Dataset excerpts
---

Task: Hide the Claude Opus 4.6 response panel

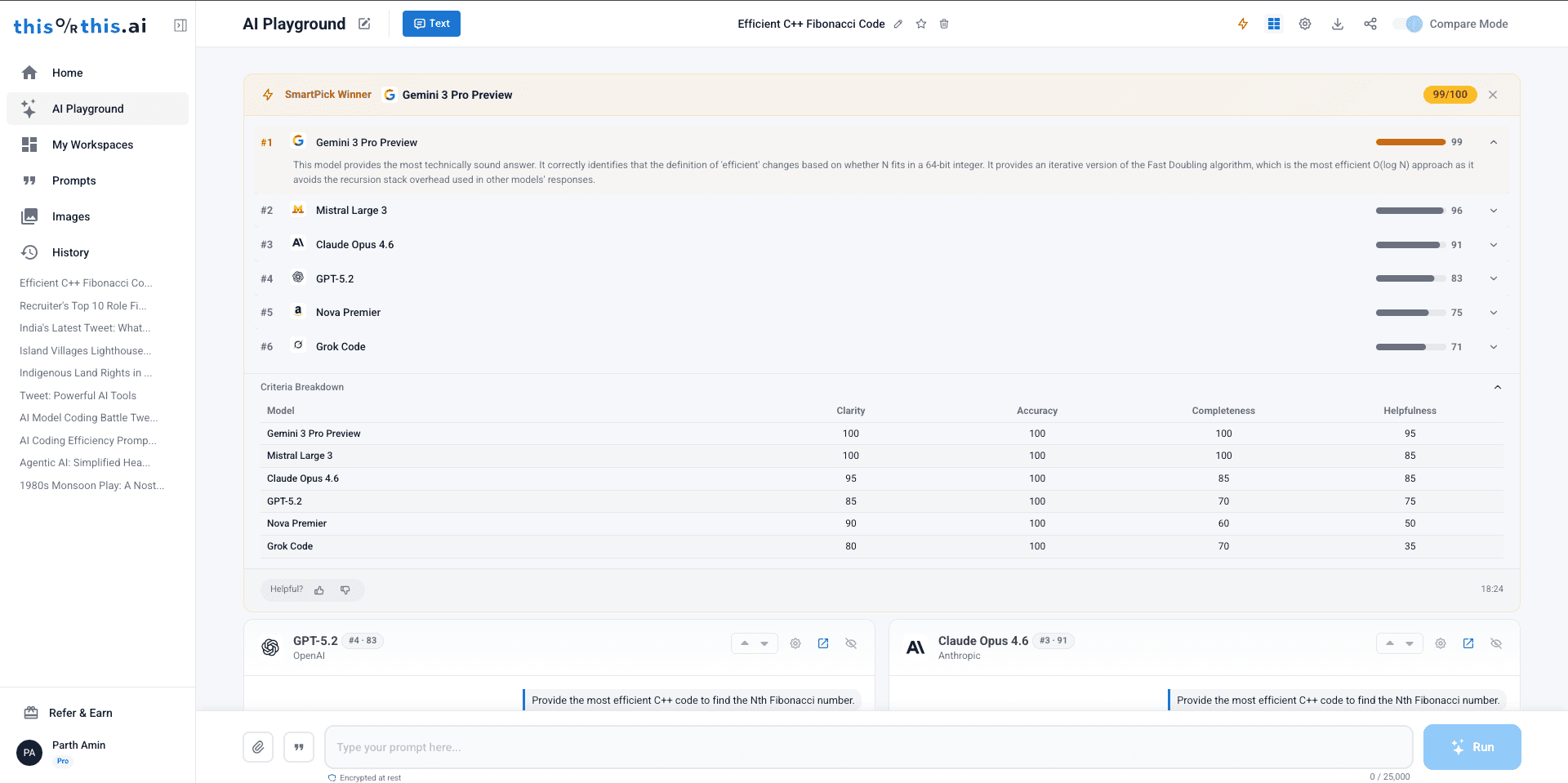Action: click(1496, 643)
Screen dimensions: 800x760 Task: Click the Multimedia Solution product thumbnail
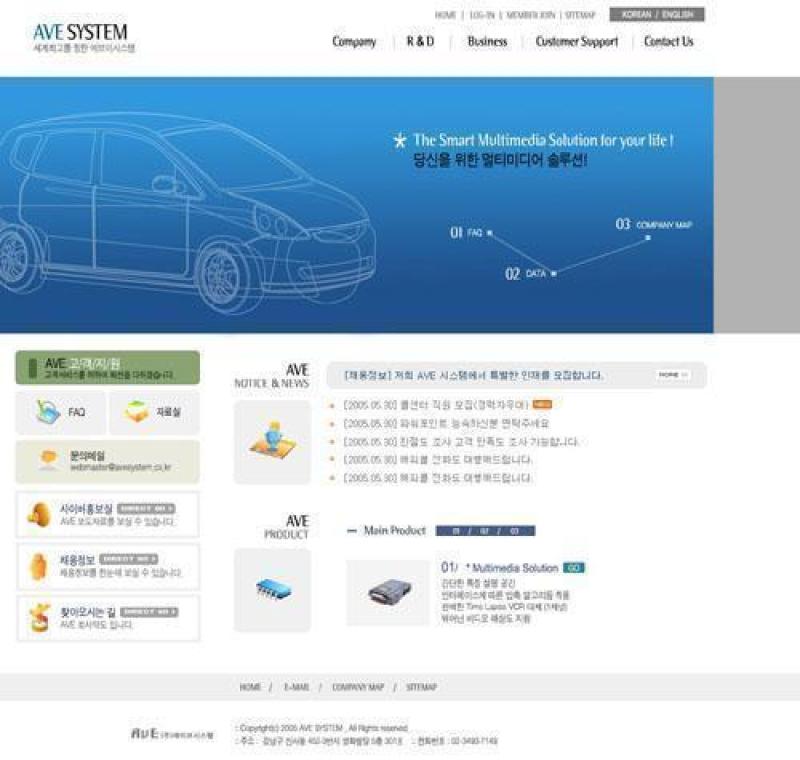pyautogui.click(x=387, y=592)
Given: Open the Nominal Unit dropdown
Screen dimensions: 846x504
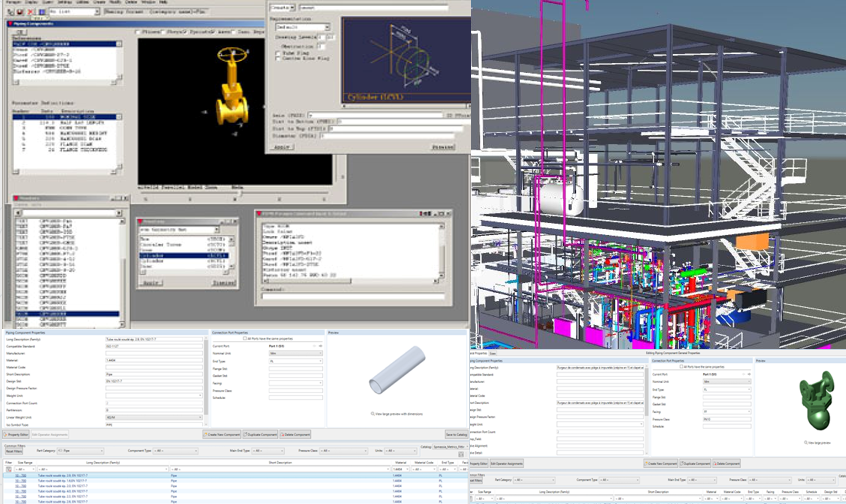Looking at the screenshot, I should (x=294, y=353).
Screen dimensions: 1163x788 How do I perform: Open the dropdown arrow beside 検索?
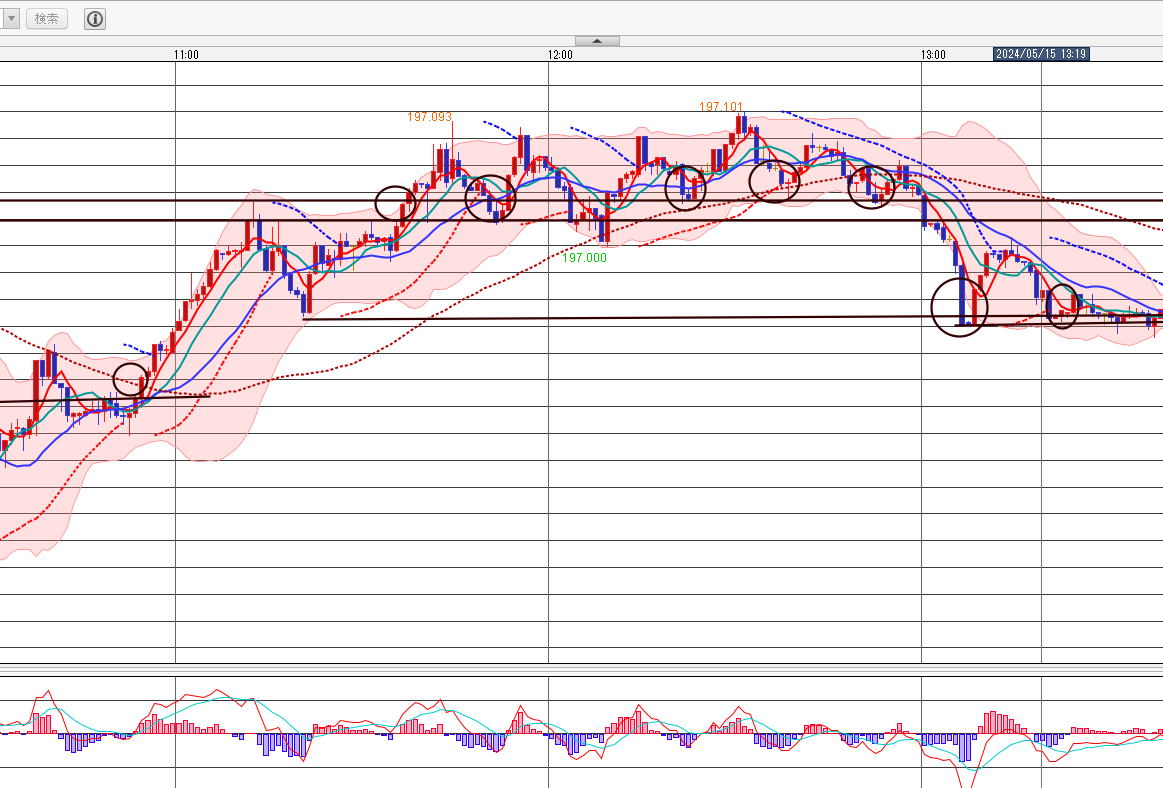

---

What is needed:
Number of lines above containing "dropdown": give it, with no other text.

Task solution:
2